(What the task requires): The full listing below must be printed exactly, word for word.

(Exercise material):

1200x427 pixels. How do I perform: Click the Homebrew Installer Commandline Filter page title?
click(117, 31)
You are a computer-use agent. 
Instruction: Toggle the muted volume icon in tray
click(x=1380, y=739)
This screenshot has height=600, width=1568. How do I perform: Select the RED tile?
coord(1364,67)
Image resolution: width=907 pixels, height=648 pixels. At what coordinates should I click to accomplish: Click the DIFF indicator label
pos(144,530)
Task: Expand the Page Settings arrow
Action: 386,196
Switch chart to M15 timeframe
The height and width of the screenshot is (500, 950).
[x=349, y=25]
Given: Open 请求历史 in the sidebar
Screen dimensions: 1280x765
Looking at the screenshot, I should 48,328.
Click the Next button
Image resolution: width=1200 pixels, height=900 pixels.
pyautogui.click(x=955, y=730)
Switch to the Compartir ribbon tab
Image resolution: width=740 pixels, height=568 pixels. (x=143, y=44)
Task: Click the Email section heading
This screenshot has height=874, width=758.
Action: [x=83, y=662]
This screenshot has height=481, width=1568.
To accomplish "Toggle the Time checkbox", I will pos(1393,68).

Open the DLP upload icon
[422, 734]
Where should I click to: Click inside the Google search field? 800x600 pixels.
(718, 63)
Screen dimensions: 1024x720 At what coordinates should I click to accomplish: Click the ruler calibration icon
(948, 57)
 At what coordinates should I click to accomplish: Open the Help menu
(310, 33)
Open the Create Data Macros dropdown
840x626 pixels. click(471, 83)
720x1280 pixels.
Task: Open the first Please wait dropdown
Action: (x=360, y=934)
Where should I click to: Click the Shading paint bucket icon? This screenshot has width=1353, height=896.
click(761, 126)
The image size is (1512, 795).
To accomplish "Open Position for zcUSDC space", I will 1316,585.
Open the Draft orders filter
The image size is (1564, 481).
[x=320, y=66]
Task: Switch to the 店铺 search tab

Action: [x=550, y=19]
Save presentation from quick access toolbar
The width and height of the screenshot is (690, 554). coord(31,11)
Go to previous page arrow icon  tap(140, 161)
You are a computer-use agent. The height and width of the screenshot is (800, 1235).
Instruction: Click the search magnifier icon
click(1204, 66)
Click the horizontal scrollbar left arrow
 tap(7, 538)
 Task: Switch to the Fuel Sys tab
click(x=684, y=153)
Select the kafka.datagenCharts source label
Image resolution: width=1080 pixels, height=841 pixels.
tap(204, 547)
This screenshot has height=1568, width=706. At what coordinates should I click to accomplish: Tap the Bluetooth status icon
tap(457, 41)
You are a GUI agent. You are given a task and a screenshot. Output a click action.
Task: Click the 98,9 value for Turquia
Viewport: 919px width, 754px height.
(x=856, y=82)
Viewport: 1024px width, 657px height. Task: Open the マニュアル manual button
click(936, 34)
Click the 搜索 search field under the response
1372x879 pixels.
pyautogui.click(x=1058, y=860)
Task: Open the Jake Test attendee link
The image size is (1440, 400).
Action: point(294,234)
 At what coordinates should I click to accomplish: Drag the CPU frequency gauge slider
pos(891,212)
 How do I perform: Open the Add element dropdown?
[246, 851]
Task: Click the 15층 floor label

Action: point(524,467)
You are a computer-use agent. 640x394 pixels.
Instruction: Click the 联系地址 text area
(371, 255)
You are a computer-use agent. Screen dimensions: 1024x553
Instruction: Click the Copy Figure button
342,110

(Reply to the exercise):
1200x427 pixels. How do I perform: Click the Homebrew Installer Commandline Filter page title?
click(117, 31)
You are a computer-use agent. 
Instruction: Toggle the muted volume icon in tray
click(x=1380, y=739)
This screenshot has height=600, width=1568. How do I perform: Select the RED tile?
coord(1364,67)
Image resolution: width=907 pixels, height=648 pixels. At what coordinates should I click to accomplish: Click the DIFF indicator label
pos(144,530)
Task: Expand the Page Settings arrow
Action: 386,196
Switch chart to M15 timeframe
The height and width of the screenshot is (500, 950).
[x=349, y=25]
Given: Open 请求历史 in the sidebar
Screen dimensions: 1280x765
Looking at the screenshot, I should 48,328.
Click the Next button
Image resolution: width=1200 pixels, height=900 pixels.
pyautogui.click(x=955, y=730)
Switch to the Compartir ribbon tab
Image resolution: width=740 pixels, height=568 pixels. (x=143, y=44)
Task: Click the Email section heading
This screenshot has height=874, width=758.
Action: [x=83, y=662]
This screenshot has height=481, width=1568.
To accomplish "Toggle the Time checkbox", I will pos(1393,68).

Open the DLP upload icon
[422, 734]
Where should I click to: Click inside the Google search field? 800x600 pixels.
(718, 63)
Screen dimensions: 1024x720 At what coordinates should I click to accomplish: Click the ruler calibration icon
(948, 57)
 At what coordinates should I click to accomplish: Open the Help menu
(310, 33)
Open the Create Data Macros dropdown
840x626 pixels. click(471, 83)
720x1280 pixels.
Task: Open the first Please wait dropdown
Action: (x=360, y=934)
Where should I click to: Click the Shading paint bucket icon? This screenshot has width=1353, height=896.
click(761, 126)
The image size is (1512, 795).
To accomplish "Open Position for zcUSDC space", I will 1316,585.
Open the Draft orders filter
The image size is (1564, 481).
[x=320, y=66]
Task: Switch to the 店铺 search tab

Action: [x=550, y=19]
Save presentation from quick access toolbar
The width and height of the screenshot is (690, 554). coord(31,11)
Go to previous page arrow icon  tap(140, 161)
You are a computer-use agent. The height and width of the screenshot is (800, 1235).
Instruction: Click the search magnifier icon
click(1204, 66)
Click the horizontal scrollbar left arrow
 tap(7, 538)
 Task: Switch to the Fuel Sys tab
click(x=684, y=153)
Select the kafka.datagenCharts source label
Image resolution: width=1080 pixels, height=841 pixels.
tap(204, 547)
This screenshot has height=1568, width=706. At what coordinates should I click to accomplish: Tap the Bluetooth status icon
tap(457, 41)
You are a GUI agent. You are given a task and a screenshot. Output a click action.
Task: Click the 98,9 value for Turquia
Viewport: 919px width, 754px height.
(x=856, y=82)
Viewport: 1024px width, 657px height. Task: Open the マニュアル manual button
click(936, 34)
Click the 搜索 search field under the response
1372x879 pixels.
pyautogui.click(x=1058, y=860)
Task: Open the Jake Test attendee link
The image size is (1440, 400).
Action: point(294,234)
 At what coordinates should I click to accomplish: Drag the CPU frequency gauge slider
pos(891,212)
 How do I perform: Open the Add element dropdown?
[246, 851]
Task: Click the 15층 floor label

Action: point(524,467)
You are a computer-use agent. 640x394 pixels.
Instruction: Click the 联系地址 text area
(371, 255)
You are a computer-use agent. Screen dimensions: 1024x553
Instruction: Click the Copy Figure button
342,110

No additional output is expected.